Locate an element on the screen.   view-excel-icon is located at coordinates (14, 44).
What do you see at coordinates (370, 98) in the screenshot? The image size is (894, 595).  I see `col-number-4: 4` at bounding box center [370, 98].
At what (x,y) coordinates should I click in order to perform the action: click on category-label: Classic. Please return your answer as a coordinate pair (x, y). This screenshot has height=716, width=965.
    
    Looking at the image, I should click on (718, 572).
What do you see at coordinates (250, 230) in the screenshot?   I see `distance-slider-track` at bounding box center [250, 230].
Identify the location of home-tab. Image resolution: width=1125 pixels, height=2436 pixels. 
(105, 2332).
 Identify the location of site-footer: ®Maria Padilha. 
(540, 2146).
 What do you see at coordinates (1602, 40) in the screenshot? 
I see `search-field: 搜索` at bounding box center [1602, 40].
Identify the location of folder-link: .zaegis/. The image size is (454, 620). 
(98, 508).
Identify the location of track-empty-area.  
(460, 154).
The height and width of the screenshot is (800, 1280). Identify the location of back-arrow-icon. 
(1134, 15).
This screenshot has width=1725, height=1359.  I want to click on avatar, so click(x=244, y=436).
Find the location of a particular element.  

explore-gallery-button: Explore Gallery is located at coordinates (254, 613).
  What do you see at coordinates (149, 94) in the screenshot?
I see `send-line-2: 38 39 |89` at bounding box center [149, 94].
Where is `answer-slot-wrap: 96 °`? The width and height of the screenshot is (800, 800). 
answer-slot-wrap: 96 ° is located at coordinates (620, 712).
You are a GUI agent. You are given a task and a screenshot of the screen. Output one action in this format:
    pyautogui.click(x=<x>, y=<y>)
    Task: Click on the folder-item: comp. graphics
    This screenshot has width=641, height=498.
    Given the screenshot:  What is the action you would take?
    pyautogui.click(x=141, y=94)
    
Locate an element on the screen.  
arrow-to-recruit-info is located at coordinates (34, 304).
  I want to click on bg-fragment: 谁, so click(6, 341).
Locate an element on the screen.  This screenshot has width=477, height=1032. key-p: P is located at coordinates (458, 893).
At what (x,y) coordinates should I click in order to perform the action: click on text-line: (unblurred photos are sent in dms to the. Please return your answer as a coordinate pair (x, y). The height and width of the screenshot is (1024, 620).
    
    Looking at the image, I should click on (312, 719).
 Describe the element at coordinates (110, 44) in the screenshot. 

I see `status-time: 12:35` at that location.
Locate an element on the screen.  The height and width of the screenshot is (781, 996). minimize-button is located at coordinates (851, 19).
==========
> **Exercise aim**
Gather every line from the lines above that contains the string "slot", matching case exactly.

> **Output below**
Where is `answer-slot-wrap: 96 °`? The width and height of the screenshot is (800, 800). 
answer-slot-wrap: 96 ° is located at coordinates (620, 712).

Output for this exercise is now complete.